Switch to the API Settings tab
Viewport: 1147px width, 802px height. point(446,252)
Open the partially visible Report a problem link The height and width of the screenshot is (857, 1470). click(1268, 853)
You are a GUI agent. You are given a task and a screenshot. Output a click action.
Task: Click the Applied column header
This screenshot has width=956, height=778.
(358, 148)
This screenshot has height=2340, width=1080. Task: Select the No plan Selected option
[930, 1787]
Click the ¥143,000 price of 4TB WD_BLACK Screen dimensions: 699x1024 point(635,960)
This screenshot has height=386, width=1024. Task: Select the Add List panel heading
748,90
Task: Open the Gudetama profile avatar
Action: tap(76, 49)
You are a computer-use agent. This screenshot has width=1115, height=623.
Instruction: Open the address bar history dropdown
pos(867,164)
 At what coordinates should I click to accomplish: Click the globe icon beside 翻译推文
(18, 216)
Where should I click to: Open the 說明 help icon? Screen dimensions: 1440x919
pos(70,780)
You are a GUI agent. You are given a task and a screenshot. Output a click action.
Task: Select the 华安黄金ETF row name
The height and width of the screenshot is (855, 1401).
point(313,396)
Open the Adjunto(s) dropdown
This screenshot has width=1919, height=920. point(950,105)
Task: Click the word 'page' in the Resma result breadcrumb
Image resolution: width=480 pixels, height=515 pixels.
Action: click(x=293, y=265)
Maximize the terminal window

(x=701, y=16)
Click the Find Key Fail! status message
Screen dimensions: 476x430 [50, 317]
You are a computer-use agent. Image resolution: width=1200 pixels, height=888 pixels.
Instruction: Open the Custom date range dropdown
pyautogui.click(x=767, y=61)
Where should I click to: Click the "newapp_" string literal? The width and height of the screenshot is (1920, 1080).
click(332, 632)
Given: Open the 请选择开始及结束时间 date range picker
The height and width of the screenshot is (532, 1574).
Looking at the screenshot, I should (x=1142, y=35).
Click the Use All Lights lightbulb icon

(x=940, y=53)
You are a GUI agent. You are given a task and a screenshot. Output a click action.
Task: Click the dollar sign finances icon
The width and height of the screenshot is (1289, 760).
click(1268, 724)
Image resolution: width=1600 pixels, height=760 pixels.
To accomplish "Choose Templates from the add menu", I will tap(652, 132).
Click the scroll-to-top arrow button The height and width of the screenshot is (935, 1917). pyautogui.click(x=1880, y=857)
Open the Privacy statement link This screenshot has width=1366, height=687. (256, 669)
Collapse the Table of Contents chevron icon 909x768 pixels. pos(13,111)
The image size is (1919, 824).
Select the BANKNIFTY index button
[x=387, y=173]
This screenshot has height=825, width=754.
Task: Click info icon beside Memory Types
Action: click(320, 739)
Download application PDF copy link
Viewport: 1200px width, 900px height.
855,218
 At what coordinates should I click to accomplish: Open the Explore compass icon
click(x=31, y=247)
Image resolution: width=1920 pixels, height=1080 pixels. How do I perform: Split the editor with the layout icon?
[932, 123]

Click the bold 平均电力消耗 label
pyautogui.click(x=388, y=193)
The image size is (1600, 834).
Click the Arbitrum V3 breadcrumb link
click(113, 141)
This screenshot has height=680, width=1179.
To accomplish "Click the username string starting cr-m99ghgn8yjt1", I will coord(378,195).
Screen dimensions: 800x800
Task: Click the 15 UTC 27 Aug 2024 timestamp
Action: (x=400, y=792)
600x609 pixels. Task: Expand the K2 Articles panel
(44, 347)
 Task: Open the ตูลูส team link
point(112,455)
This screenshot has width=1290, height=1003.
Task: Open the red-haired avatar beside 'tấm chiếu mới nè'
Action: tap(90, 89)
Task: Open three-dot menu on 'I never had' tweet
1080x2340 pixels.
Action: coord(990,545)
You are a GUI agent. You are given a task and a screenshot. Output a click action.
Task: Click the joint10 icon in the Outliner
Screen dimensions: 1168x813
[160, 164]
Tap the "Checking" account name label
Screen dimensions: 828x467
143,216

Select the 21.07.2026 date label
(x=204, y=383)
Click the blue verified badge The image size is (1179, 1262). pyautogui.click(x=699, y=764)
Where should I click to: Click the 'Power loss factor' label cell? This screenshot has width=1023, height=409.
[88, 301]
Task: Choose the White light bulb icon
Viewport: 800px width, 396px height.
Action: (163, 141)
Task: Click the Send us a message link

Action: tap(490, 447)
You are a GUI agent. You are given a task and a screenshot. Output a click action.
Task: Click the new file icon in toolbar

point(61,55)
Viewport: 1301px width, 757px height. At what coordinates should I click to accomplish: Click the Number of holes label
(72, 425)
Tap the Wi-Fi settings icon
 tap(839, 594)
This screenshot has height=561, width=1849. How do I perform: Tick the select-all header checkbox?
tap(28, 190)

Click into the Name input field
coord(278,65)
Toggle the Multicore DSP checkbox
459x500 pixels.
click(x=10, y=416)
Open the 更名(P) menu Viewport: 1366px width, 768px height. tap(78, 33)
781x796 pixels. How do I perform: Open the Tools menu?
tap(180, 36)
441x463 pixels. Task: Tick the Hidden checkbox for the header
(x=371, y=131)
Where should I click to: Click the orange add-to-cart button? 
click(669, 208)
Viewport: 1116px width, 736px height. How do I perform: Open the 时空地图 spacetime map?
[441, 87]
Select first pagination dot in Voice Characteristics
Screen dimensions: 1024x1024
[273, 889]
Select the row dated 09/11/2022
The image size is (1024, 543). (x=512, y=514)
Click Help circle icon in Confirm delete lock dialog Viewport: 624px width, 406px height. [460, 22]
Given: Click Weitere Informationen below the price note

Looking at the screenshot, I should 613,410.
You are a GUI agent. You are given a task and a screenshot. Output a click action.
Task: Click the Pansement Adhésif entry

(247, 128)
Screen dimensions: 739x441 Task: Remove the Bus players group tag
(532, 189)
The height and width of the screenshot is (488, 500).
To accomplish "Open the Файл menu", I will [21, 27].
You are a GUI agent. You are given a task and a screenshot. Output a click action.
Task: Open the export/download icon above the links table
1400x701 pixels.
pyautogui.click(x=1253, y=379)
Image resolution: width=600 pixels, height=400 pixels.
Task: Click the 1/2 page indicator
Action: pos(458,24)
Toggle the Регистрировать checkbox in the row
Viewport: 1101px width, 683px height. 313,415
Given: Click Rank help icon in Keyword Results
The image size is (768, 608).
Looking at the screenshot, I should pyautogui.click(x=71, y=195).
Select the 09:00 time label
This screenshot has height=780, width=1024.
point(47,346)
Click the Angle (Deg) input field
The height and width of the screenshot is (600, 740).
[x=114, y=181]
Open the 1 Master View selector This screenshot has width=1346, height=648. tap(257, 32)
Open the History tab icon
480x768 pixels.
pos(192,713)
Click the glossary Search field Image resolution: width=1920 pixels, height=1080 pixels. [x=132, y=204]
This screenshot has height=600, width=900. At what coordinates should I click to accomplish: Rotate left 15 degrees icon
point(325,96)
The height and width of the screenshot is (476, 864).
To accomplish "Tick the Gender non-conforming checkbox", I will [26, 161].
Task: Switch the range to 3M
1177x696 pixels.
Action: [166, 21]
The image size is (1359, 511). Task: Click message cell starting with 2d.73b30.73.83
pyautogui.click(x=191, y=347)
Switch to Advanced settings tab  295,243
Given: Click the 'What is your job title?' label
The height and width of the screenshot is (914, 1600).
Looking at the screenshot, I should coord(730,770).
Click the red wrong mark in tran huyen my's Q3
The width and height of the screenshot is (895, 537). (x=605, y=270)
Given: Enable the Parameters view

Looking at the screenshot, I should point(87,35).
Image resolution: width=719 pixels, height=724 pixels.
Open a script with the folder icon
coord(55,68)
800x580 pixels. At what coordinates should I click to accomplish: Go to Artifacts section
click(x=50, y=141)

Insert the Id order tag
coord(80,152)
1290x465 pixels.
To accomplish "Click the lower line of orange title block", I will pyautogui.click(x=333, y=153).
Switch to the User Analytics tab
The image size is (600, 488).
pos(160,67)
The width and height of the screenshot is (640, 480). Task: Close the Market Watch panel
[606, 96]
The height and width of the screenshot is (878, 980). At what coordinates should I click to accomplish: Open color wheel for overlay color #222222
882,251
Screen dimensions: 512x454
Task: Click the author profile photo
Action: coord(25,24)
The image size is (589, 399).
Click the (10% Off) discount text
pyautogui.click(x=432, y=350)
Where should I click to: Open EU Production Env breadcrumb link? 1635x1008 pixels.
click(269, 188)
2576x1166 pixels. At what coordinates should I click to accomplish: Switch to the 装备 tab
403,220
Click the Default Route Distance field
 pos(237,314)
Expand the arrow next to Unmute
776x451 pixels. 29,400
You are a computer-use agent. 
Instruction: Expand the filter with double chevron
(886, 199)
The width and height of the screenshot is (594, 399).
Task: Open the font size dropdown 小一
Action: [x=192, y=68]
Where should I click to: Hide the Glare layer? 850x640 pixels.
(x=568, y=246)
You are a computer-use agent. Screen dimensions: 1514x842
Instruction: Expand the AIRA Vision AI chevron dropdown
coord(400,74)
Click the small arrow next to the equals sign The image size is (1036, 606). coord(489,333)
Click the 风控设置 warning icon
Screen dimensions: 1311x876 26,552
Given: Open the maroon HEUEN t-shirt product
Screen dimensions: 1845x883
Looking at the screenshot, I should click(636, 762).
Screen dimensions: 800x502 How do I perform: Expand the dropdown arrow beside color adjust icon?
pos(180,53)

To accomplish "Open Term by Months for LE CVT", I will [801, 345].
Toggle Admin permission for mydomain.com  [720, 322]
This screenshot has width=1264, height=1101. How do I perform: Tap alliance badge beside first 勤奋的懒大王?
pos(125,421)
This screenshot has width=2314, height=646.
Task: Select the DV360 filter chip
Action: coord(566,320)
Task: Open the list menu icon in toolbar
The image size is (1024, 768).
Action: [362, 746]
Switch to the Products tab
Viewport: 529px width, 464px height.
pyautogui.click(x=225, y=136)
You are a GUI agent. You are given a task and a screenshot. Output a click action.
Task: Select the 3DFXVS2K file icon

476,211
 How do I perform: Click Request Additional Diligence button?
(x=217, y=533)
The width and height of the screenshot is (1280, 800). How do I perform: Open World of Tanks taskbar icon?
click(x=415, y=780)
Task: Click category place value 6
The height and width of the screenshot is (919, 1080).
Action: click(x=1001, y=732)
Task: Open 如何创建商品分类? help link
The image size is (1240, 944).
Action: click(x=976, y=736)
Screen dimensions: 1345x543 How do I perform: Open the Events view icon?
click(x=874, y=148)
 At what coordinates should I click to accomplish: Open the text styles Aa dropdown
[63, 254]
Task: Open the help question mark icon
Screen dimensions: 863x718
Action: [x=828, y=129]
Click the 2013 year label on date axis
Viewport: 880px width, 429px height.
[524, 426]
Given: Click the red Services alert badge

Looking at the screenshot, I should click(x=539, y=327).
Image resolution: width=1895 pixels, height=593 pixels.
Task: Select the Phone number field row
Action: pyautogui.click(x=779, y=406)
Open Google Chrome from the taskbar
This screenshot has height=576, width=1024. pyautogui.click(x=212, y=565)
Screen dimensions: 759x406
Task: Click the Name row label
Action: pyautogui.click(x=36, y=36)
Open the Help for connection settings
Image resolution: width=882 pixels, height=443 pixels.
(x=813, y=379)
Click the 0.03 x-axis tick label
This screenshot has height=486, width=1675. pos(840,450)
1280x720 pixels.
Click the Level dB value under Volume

_____

> _Exercise description_
List every line above that contains the word "sign".

> _Exercise result_
Task: Click the dollar sign finances icon
Click the small arrow next to the equals sign The image size is (1036, 606). coord(489,333)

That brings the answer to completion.